AMP Capital and several of the major banks, including CBA, believe the per capita recession was likely. It has also been implied by the Reserve Bank.
It effectively means that population growth is higher than economic growth and that while it may not be a full recession, it may feel like one for some people.
A report from AMP Capital’s Shane Oliver and Diana Mousina said net immigration of 400,000 was now forecast this year.
Added to that was increased unemployment and slower growth.
“Either way, Australia is set to enter a per capita recession,” the report said.
“The Budget has a lot commend it: the cost-of-living measures will help ease pressure on the most vulnerable and some (energy, medicine and rent relief) will lower measured inflation; the budget is now back in surplus for this financial year; by “saving” the bulk of the revenue upgrade budget deficits are lower and this cuts interest costs; the Government has slowed structural spending growth (eg in the NDIS) and raised extra revenue; and there is still scope for revenue surprise with commodity price assumptions.

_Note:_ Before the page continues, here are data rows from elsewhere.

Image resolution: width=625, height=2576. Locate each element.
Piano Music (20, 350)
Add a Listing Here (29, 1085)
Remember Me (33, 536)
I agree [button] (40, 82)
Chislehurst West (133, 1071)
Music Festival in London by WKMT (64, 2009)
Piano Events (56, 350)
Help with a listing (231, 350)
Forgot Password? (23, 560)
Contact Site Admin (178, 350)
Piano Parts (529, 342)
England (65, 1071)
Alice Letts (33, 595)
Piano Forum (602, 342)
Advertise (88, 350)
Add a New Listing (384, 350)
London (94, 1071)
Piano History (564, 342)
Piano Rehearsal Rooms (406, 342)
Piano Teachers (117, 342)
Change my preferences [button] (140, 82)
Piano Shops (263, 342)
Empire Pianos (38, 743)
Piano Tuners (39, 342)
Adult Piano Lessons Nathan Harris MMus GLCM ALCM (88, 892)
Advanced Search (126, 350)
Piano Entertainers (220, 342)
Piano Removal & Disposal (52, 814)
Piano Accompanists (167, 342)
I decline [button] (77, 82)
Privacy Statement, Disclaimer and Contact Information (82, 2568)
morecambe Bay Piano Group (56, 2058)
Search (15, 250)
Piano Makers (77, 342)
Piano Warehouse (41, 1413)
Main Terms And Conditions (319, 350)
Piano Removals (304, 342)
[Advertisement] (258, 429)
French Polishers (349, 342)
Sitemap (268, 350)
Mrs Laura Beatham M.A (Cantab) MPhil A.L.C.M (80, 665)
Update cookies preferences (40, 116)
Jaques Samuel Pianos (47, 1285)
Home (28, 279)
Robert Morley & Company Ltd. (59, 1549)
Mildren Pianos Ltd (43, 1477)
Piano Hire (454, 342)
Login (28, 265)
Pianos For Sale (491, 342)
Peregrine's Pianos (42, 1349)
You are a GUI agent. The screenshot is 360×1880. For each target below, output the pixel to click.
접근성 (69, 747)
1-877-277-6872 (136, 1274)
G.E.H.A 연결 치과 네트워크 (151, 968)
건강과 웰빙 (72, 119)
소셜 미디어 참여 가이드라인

“With the Budget overall taking more out of the economy than it’s putting back in compared to what was projected last October, it’s hard to see significant implications for the RBA, but it will be wary of the boost to households from the cost-of-living measures which could boost spending.”
A test for many people would be another interest rate rise and the Commonwealth Bank economist Gareth Aird said this was not likely.
“We do not think the RBA will lift the cash rate again if the economic data print in line or weaker than their forecasts,” he said.
While the Budget also had some bleak warnings about economic growth, the ANZ said the Treasury’s forecast was more conservative so the risks were to the upside.